Advanced reference for AI Cortex contributors and maintainers. This guide covers the internal architecture, testing strategy, CI/CD pipeline, and everything else you need to understand the codebase deeply and contribute effectively.
- Architecture Overview
- Internal API Design
- Streaming Architecture
- Model Management
- Tool System
- Type System
- Testing Strategy
- Performance Optimization
- Error Handling
- Build and Distribution
- CI/CD Pipeline
- Security Considerations
- Future Enhancements
aicortex/
├── __init__.py # Public API: chat(), families(), models(), etc.
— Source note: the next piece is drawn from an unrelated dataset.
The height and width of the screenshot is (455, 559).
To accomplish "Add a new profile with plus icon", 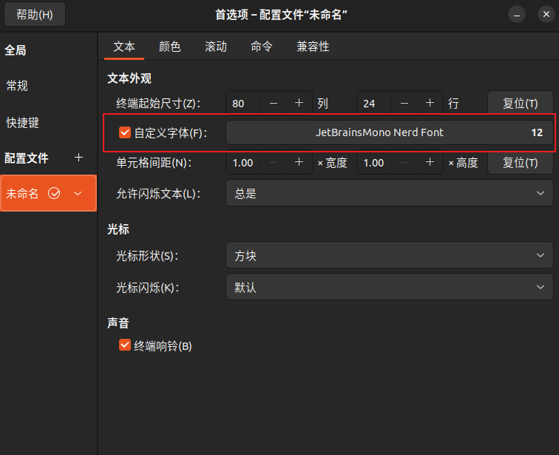I will click(79, 158).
├── api.py # Internal _OllamaAPI wrapper class
├── chat.py # chat() function, Stream, StreamEvent
├── models/ # Model metadata — one JSON file per family
│ ├── llama.json
│ ├── mistral.json
│ ├── deepseek.json
│ ├── qwen.json
│ └── gemma.json
├── tools/ # Administrative utilities
│ ├── __init__.py
│ ├── check_models.py # Step 1: validate server endpoints
│ ├── fetch_models.py # Step 2: fetch current model lists
│ ├── resolve_models.py # Step 3: merge and deduplicate metadata
│ ├── apply_valid_models.py # Step 4: write updated JSON files
│ └── server.py # FastAPI OpenAI-compatible server
└── stubs/ # Type stubs for IDE autocomplete
├── __init__.pyi
├── chat.pyi
├── tools.pyi
└── tools/
├── __init__.pyi
├── server.pyi
├── check_models.pyi
├── fetch_models.pyi
├── resolve_models.pyi
└── apply_valid_models.pyi
| Layer | Module | Responsibility |
|---|---|---|
| Public API | __init__.py |
Clean, stable surface — thin wrappers only |
| Internal API | api.py |
All Ollama interactions; _OllamaAPI class |
| Chat Interface | chat.py |
chat() dispatch, Stream, StreamEvent |
| Model Metadata | models/*.json |
Offline-available model info and server lists |
| Tools | tools/ |
Administrative pipeline for keeping metadata current |
| Server | tools/server.py |
FastAPI proxy that exposes an OpenAI-compatible REST API |
| Type Stubs | stubs/ |
IDE support — mirrors the public surface in .pyi |
- Single responsibility — each module and class does one thing well
- Layered access — public callers never touch
_OllamaAPIdirectly - Fail gracefully — server errors cascade to failover, not crashes
- Type safety everywhere —
mypy --strictmust pass with zero errors - No state in modules — all state lives in instances or is passed explicitly
api.py contains the single internal class that owns all Ollama communication. Public functions in __init__.py create instances of this class and delegate to it; they never call ollama directly.
class _OllamaAPI:
"""Internal wrapper around the Ollama Python client.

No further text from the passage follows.